(Study material begins)
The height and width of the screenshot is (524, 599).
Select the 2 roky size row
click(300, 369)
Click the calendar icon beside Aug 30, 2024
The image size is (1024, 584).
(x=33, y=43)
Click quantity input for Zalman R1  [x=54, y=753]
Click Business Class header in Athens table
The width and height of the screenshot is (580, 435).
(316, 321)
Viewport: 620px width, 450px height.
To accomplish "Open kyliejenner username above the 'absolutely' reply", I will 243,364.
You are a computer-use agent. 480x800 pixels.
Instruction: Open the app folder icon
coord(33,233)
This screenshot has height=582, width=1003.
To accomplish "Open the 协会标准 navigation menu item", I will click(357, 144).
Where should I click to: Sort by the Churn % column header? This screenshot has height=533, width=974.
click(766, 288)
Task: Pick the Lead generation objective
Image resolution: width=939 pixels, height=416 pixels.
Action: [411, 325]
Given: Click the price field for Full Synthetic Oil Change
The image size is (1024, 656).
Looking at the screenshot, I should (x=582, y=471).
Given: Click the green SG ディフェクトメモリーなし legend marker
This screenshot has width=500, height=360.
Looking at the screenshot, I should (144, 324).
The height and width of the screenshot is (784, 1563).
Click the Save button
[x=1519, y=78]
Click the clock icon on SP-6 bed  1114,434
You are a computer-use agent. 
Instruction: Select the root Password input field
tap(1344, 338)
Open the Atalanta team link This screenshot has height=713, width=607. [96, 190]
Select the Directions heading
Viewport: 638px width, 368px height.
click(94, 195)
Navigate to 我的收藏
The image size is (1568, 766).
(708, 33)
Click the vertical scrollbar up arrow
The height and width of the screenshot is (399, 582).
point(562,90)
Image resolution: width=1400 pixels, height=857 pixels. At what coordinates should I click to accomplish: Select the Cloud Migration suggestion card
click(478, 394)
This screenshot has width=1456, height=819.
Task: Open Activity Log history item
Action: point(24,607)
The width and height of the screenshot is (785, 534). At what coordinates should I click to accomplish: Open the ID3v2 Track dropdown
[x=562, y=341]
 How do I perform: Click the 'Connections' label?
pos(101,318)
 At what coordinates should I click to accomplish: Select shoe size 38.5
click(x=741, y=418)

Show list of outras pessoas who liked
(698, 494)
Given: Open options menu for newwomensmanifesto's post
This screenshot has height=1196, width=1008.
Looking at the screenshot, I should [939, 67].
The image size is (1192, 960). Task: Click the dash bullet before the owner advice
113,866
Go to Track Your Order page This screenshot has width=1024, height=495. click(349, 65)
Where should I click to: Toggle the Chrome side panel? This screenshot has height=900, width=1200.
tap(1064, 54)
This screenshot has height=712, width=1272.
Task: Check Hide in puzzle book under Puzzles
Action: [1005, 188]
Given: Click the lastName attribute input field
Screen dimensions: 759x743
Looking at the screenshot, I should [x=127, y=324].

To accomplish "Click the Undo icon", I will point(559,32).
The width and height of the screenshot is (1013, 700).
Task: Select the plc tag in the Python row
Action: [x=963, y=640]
(Study material ends)
Activity: Please reproduce all of the entries exactly as they stand.

Response to the exercise:
The height and width of the screenshot is (524, 599).
Select the 2 roky size row
click(300, 369)
Click the calendar icon beside Aug 30, 2024
The image size is (1024, 584).
(x=33, y=43)
Click quantity input for Zalman R1  [x=54, y=753]
Click Business Class header in Athens table
The width and height of the screenshot is (580, 435).
(316, 321)
Viewport: 620px width, 450px height.
To accomplish "Open kyliejenner username above the 'absolutely' reply", I will 243,364.
You are a computer-use agent. 480x800 pixels.
Instruction: Open the app folder icon
coord(33,233)
This screenshot has height=582, width=1003.
To accomplish "Open the 协会标准 navigation menu item", I will click(357, 144).
Where should I click to: Sort by the Churn % column header? This screenshot has height=533, width=974.
click(766, 288)
Task: Pick the Lead generation objective
Image resolution: width=939 pixels, height=416 pixels.
Action: [411, 325]
Given: Click the price field for Full Synthetic Oil Change
The image size is (1024, 656).
Looking at the screenshot, I should (x=582, y=471).
Given: Click the green SG ディフェクトメモリーなし legend marker
This screenshot has width=500, height=360.
Looking at the screenshot, I should (144, 324).
The height and width of the screenshot is (784, 1563).
Click the Save button
[x=1519, y=78]
Click the clock icon on SP-6 bed  1114,434
You are a computer-use agent. 
Instruction: Select the root Password input field
tap(1344, 338)
Open the Atalanta team link This screenshot has height=713, width=607. [96, 190]
Select the Directions heading
Viewport: 638px width, 368px height.
click(94, 195)
Navigate to 我的收藏
The image size is (1568, 766).
(708, 33)
Click the vertical scrollbar up arrow
The height and width of the screenshot is (399, 582).
point(562,90)
Image resolution: width=1400 pixels, height=857 pixels. At what coordinates should I click to accomplish: Select the Cloud Migration suggestion card
click(478, 394)
This screenshot has width=1456, height=819.
Task: Open Activity Log history item
Action: point(24,607)
The width and height of the screenshot is (785, 534). At what coordinates should I click to accomplish: Open the ID3v2 Track dropdown
[x=562, y=341]
 How do I perform: Click the 'Connections' label?
pos(101,318)
 At what coordinates should I click to accomplish: Select shoe size 38.5
click(x=741, y=418)

Show list of outras pessoas who liked
(698, 494)
Given: Open options menu for newwomensmanifesto's post
This screenshot has height=1196, width=1008.
Looking at the screenshot, I should [939, 67].
The image size is (1192, 960). Task: Click the dash bullet before the owner advice
113,866
Go to Track Your Order page This screenshot has width=1024, height=495. click(349, 65)
Where should I click to: Toggle the Chrome side panel? This screenshot has height=900, width=1200.
tap(1064, 54)
This screenshot has height=712, width=1272.
Task: Check Hide in puzzle book under Puzzles
Action: [1005, 188]
Given: Click the lastName attribute input field
Screen dimensions: 759x743
Looking at the screenshot, I should [x=127, y=324].

To accomplish "Click the Undo icon", I will point(559,32).
The width and height of the screenshot is (1013, 700).
Task: Select the plc tag in the Python row
Action: [x=963, y=640]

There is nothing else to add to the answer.